= SET EXERCISE =
Render the items below as a two-column CSV with the headers instruction and response, with one row per item, starting at the first item and ending at the line that contains "coord(181,40)". Put each item's text and its answer in one quoted field each, turn line breaks into spaces, and leave the pictures out.
========================================
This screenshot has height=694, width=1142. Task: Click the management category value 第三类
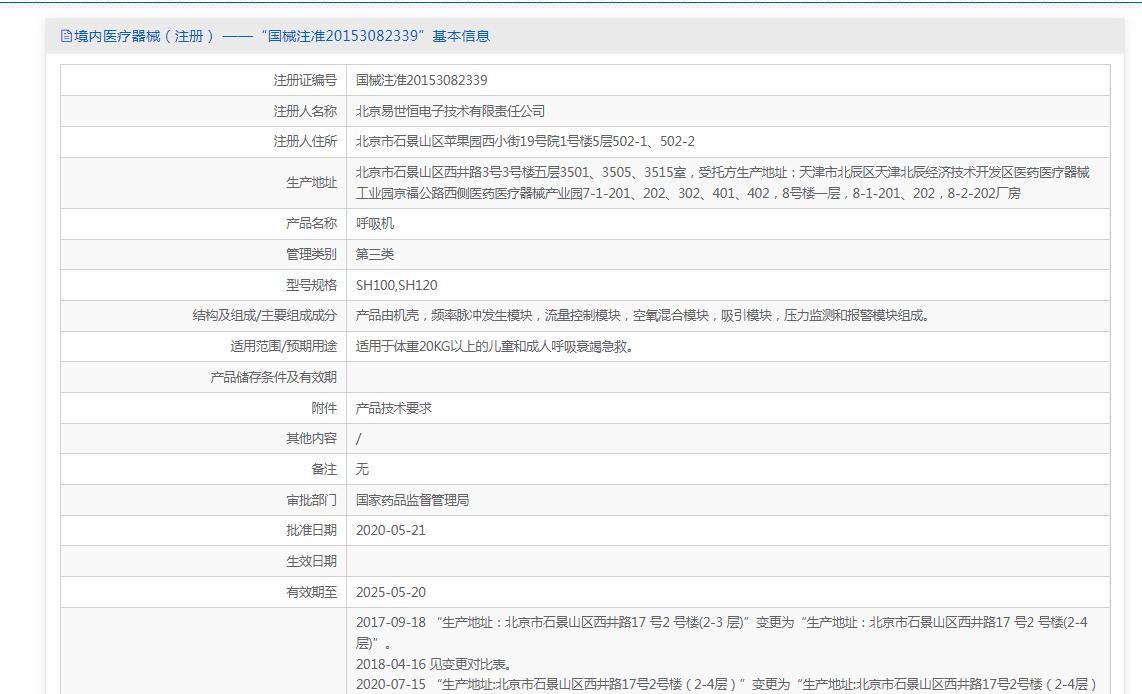click(x=375, y=254)
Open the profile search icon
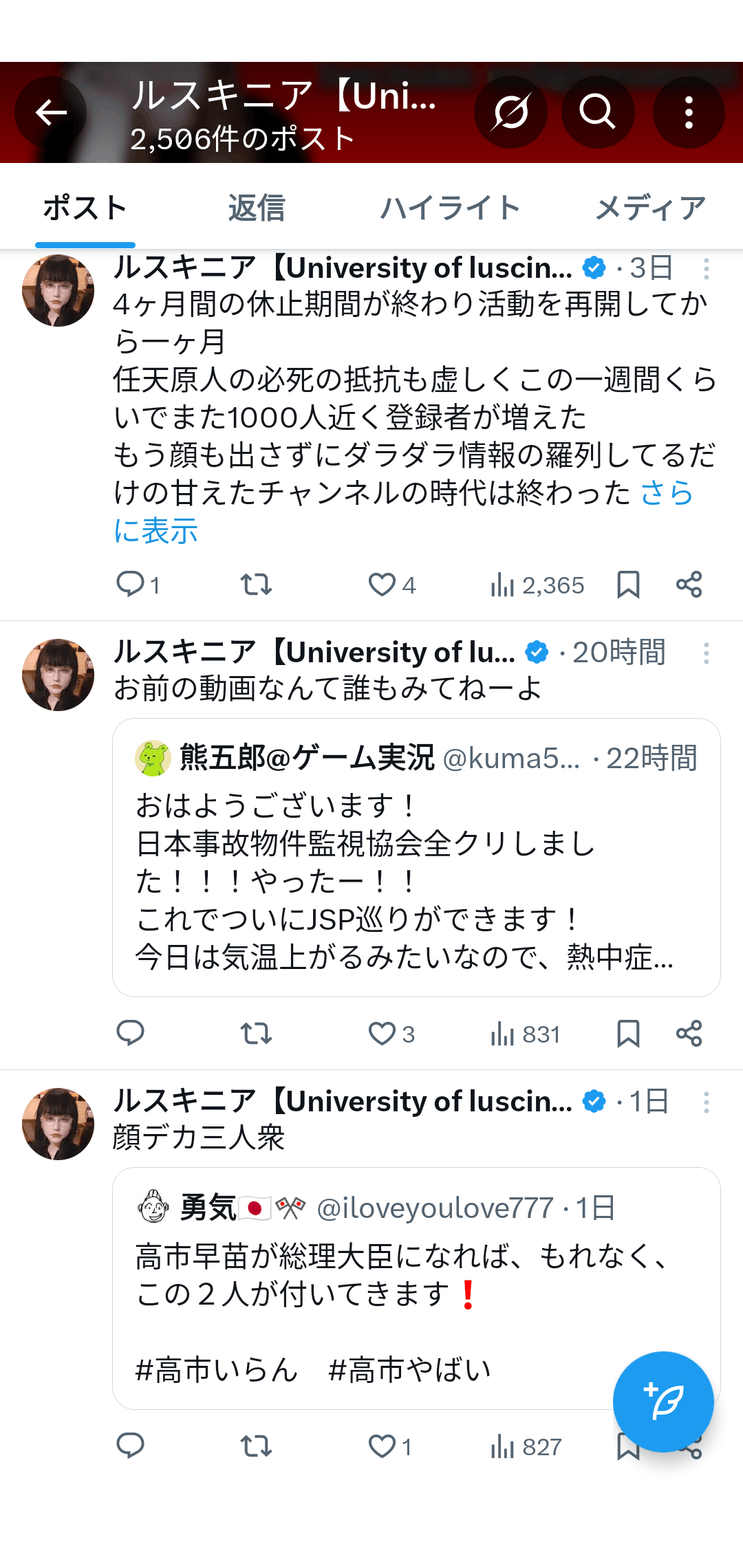 [x=597, y=113]
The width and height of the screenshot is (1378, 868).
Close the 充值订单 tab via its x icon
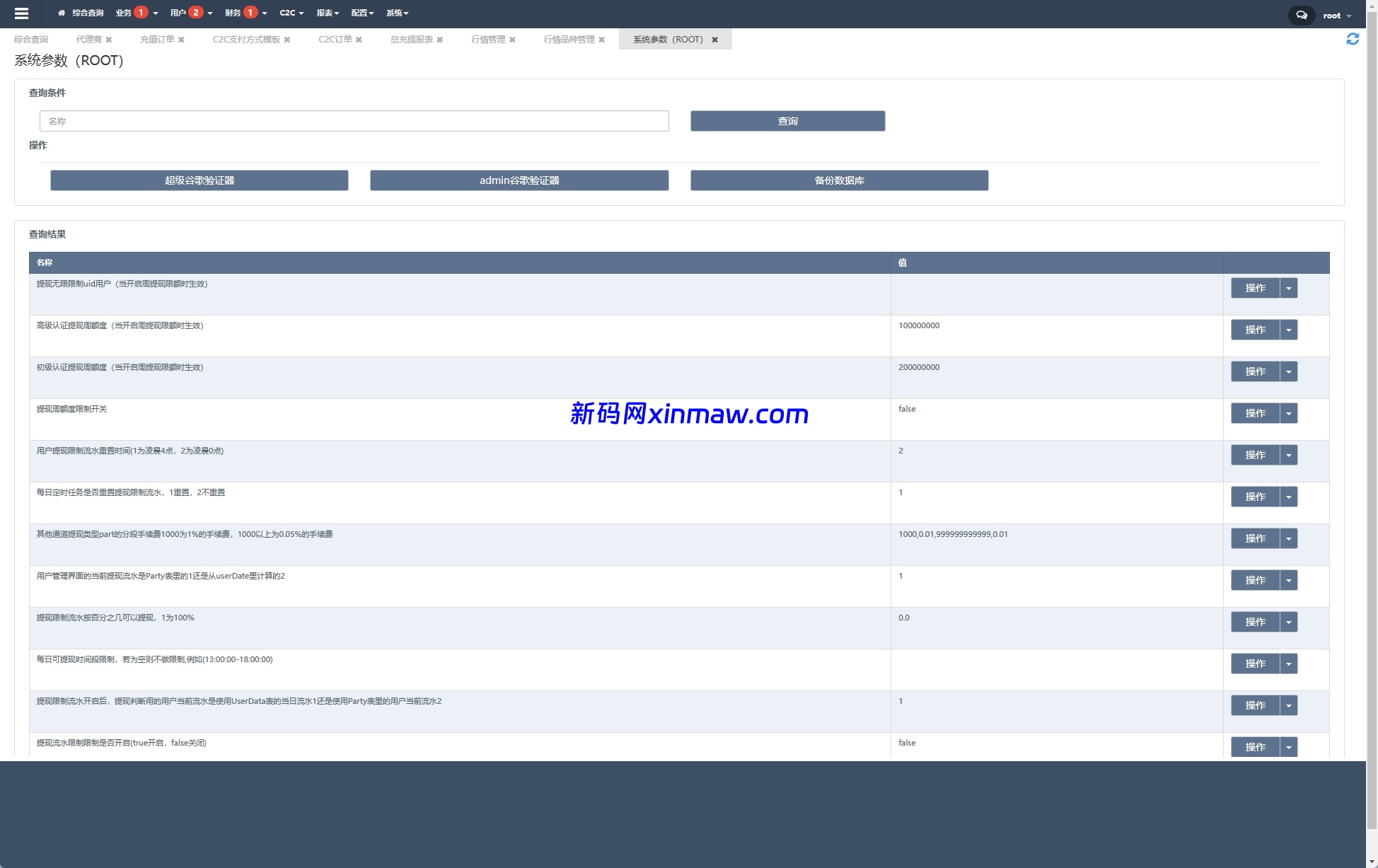coord(181,40)
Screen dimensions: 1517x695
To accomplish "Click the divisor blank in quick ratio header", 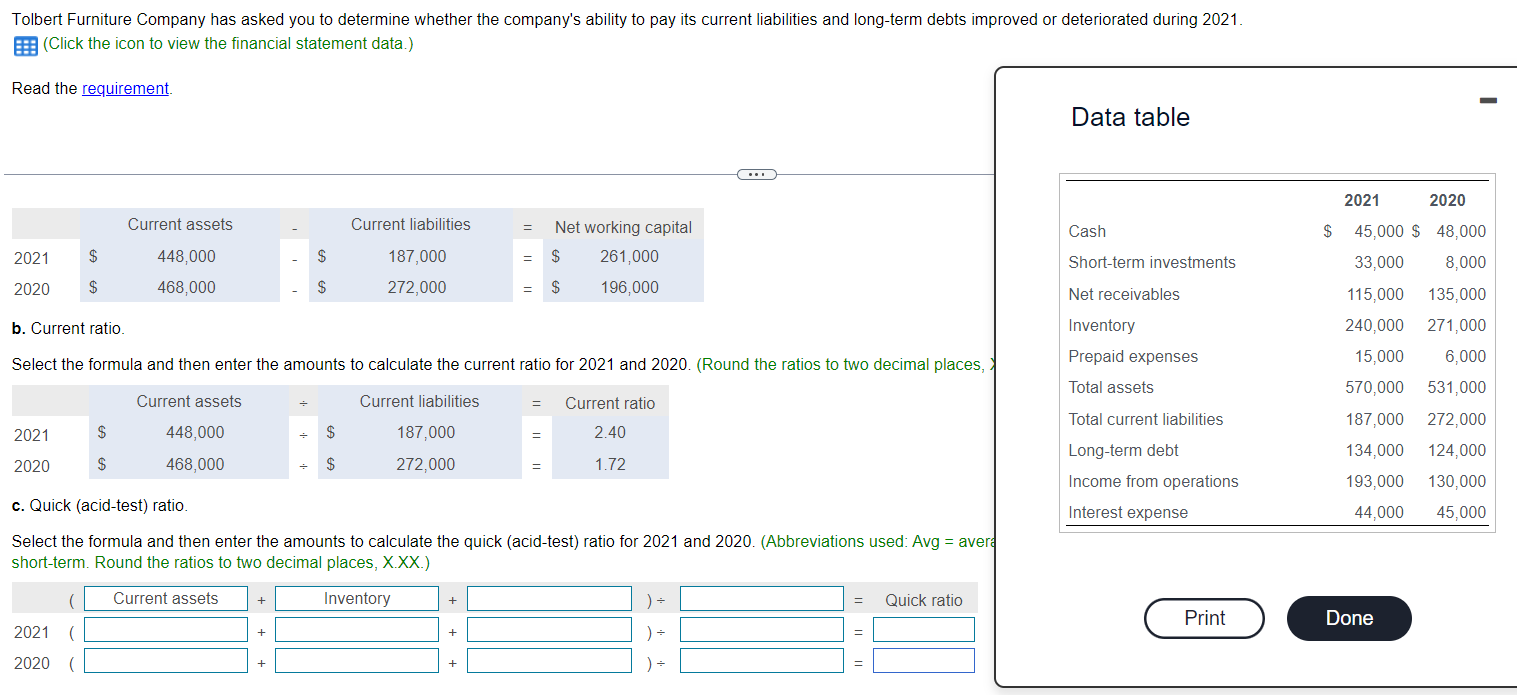I will [x=761, y=598].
========================================
= THE COMPLETED TASK =
instruction,response
"This screenshot has height=694, width=1142. Task: Click the management category value 第三类","click(x=375, y=254)"
"Open the profile search icon","[x=597, y=113]"
"The width and height of the screenshot is (1378, 868). Close the 充值订单 tab via its x icon","coord(181,40)"